SuperPhy - A Pilot Resource for Integrated Phylogenetic and Epidemiological Analysis of Pathogens

Matthew Whiteside, Chad R. Laing, Akiff Manji, Victor P. J. Gannon

Abstract

Advances in DNA sequencing technology have created new opportunities in fields such as clinical medicine and epidemiology, where performing real-time, genome-based surveillance and identification of phenotypic characteristics of bacterial pathogens is now possible. New analytical tools and infrastructure are needed to analyze these genomic datasets, store the data, and provide the essential biological information to end-users. We have implemented an online whole-genome analyses platform called SuperPhy that uses Panseq as an engine to compare bacterial genomes, the Fisher’s exact test to identify sub-group specific loci, and FastTree to create maximum-likelihood trees. SuperPhy facilitates the upload of genomes for both private and public use.

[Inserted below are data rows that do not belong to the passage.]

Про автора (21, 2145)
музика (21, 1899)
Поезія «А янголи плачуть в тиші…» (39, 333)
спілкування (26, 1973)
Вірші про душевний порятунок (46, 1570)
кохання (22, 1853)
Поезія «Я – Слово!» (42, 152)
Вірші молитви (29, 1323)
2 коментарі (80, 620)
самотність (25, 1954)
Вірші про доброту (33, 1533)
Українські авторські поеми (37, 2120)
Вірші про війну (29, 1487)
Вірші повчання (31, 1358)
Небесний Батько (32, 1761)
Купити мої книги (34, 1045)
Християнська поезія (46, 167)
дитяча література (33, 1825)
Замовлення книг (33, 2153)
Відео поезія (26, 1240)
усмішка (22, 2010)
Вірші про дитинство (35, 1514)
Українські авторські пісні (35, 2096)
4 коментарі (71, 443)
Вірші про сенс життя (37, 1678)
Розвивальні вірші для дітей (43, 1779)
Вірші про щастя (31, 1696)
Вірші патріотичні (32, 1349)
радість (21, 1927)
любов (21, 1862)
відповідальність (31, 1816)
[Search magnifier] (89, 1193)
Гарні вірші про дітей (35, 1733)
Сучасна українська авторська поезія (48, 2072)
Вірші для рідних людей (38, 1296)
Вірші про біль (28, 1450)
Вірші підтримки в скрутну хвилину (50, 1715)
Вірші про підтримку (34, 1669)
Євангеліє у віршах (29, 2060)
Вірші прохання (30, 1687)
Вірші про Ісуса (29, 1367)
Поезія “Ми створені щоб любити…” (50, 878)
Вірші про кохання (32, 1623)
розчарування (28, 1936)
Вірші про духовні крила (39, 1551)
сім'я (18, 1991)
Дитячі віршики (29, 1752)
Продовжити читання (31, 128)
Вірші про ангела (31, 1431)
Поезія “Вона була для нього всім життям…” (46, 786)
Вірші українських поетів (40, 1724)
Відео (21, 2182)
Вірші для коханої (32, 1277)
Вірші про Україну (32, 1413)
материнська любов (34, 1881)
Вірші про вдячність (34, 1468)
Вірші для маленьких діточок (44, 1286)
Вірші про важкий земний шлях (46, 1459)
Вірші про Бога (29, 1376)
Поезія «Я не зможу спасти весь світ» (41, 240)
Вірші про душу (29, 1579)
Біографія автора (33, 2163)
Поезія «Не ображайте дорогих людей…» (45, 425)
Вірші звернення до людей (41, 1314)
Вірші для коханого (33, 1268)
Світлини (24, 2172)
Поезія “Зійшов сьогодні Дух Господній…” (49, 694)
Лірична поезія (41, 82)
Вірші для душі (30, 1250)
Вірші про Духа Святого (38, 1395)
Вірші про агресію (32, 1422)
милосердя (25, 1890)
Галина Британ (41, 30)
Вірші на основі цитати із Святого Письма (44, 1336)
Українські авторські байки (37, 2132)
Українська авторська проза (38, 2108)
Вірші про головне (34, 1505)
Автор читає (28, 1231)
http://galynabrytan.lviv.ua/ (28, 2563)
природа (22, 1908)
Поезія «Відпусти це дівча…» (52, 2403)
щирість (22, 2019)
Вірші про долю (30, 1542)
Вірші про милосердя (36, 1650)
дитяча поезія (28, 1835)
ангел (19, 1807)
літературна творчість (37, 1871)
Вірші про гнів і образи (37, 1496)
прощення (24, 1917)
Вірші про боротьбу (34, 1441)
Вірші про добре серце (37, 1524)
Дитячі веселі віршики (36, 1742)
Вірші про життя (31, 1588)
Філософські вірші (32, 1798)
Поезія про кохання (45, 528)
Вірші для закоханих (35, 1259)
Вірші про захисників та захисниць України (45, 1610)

Analyses include: 1) genomic comparisons of clinical isolates, and identification of virulence and antimicrobial resistance genes in silico, 2) associations between specific genotypes and phenotypic meta-data (e.g., geospatial distribution, host, source); 3) identification of group-specific genome markers (presence/ absence of specific genomic regions, and single-nucleotide polymorphisms) in bacterial populations; 4) the ability to manipulate the display of phylogenetic trees; 5) identify statistically significant clade-specific markers. The SuperPhy pilot database currently contains genome sequences for 1063 Escherichia coli strains. Future work will extend SuperPhy to include multiple pathogens.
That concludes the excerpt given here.